Segment Start: Source data

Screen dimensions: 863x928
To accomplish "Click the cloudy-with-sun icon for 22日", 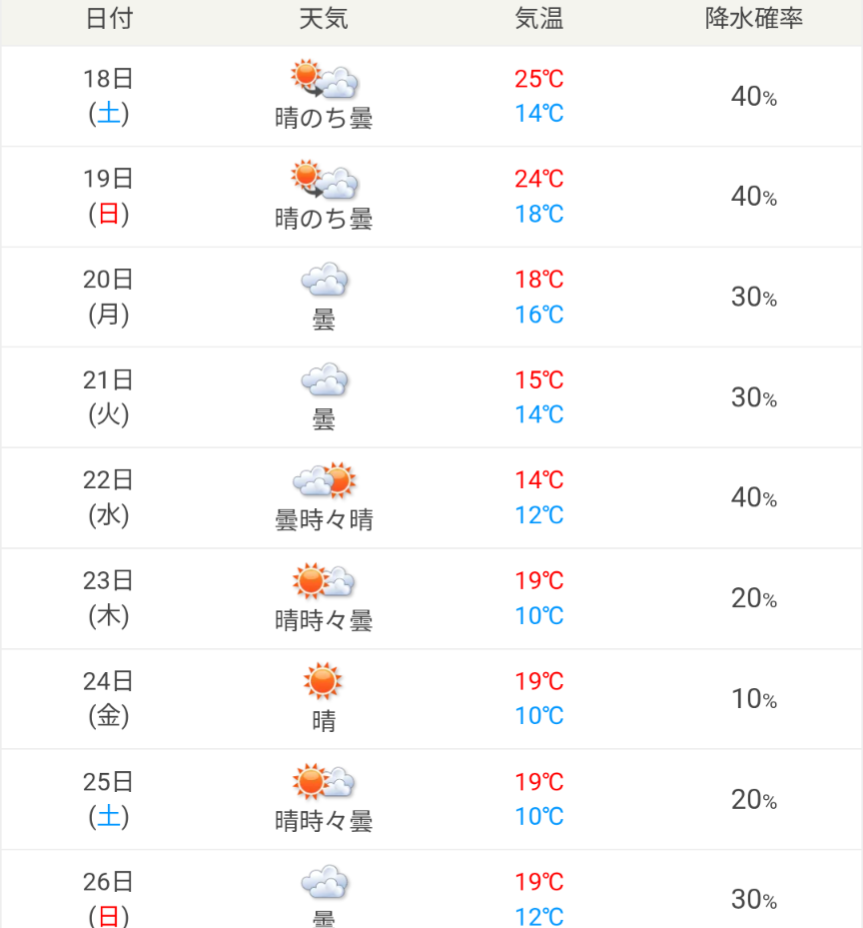I will [x=324, y=481].
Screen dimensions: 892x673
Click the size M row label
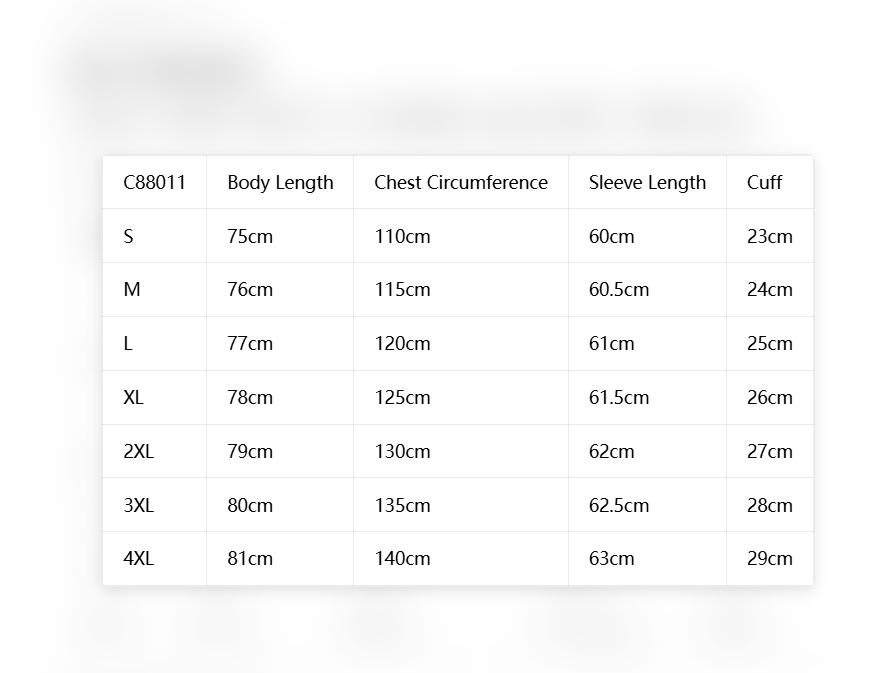(155, 289)
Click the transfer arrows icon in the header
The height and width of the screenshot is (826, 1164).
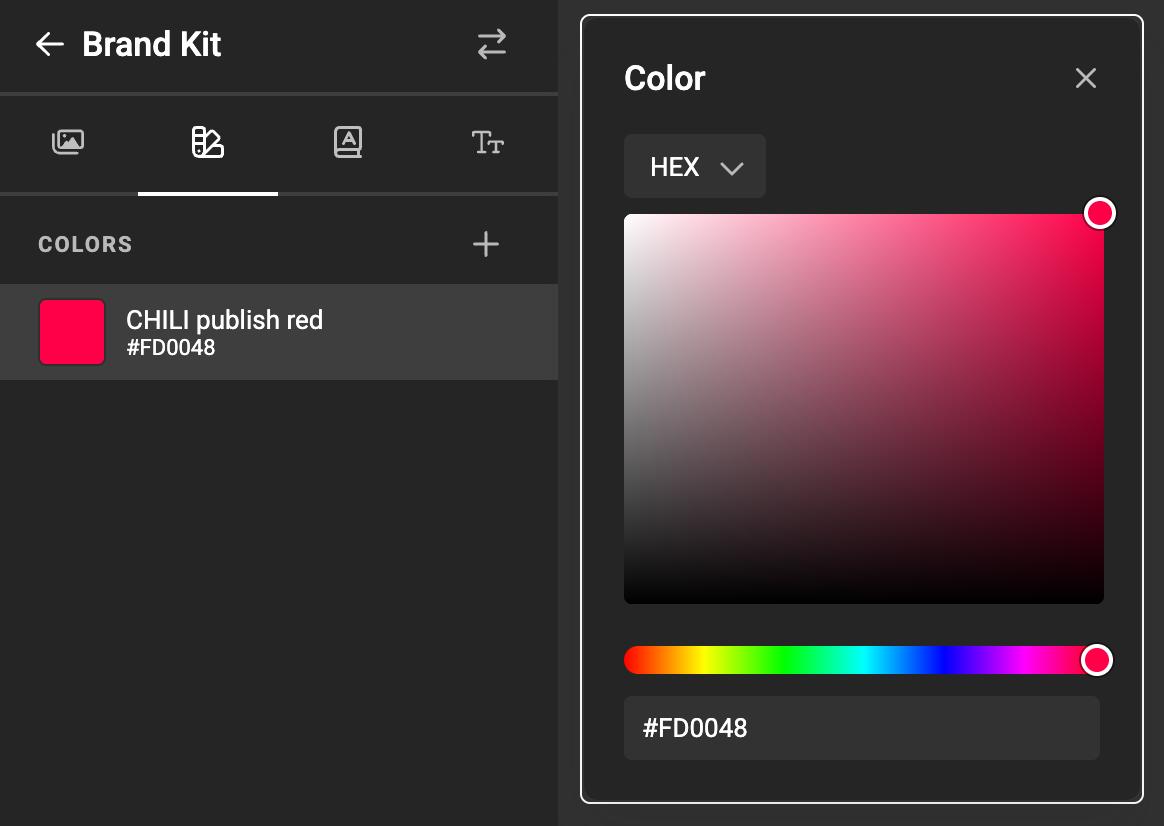491,44
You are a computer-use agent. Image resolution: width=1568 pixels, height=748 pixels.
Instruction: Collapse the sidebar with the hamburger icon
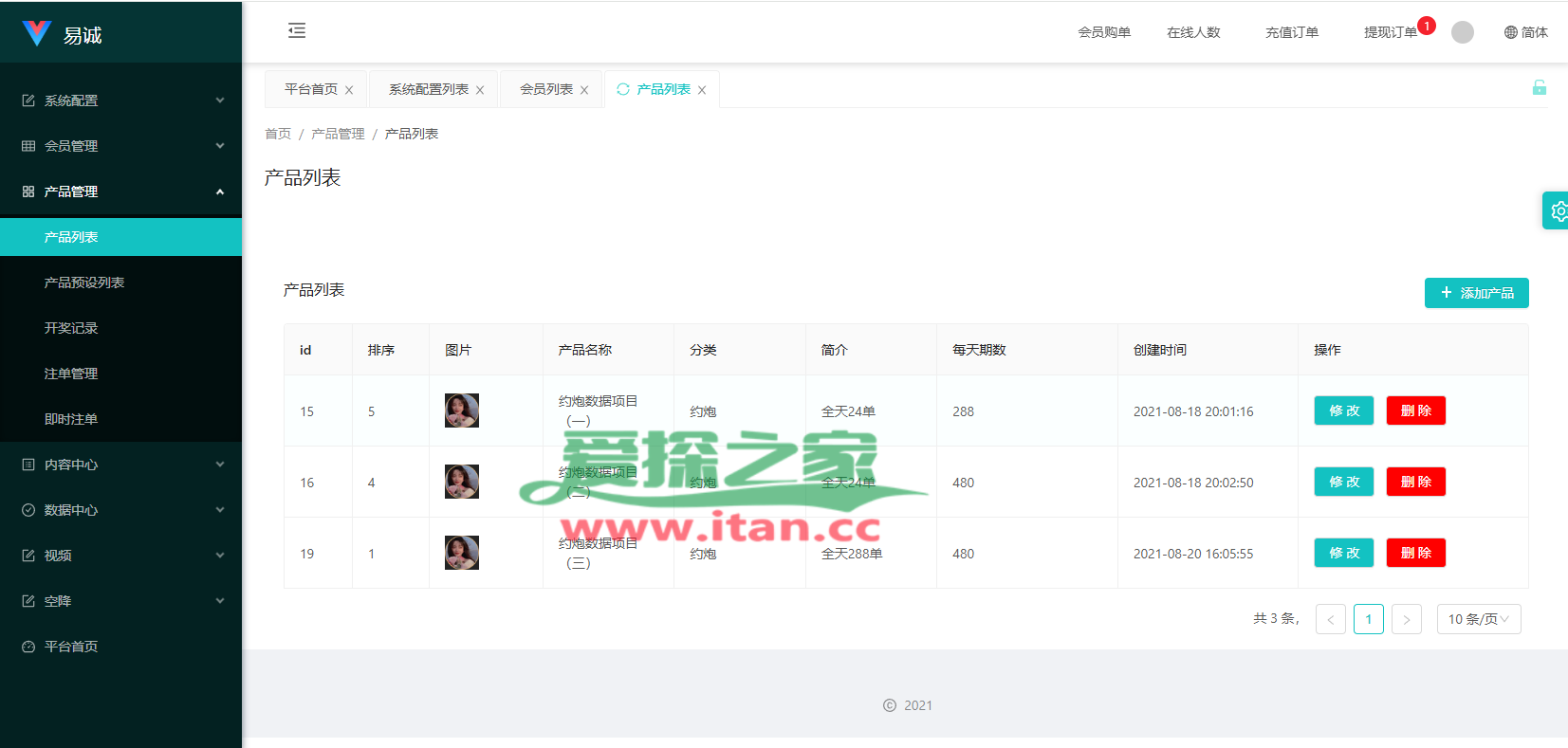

Segment End: Source data

> _Task to carry out_:
Exactly the lines from the one holding "Click the size M row label" through the last line of the entries must be set down, with nothing added and no pictures.

> _Task response_:
Click the size M row label
(155, 289)
Click the transfer arrows icon in the header
The height and width of the screenshot is (826, 1164).
491,44
You are a computer-use agent. Image resolution: width=1568 pixels, height=748 pixels.
Instruction: Collapse the sidebar with the hamburger icon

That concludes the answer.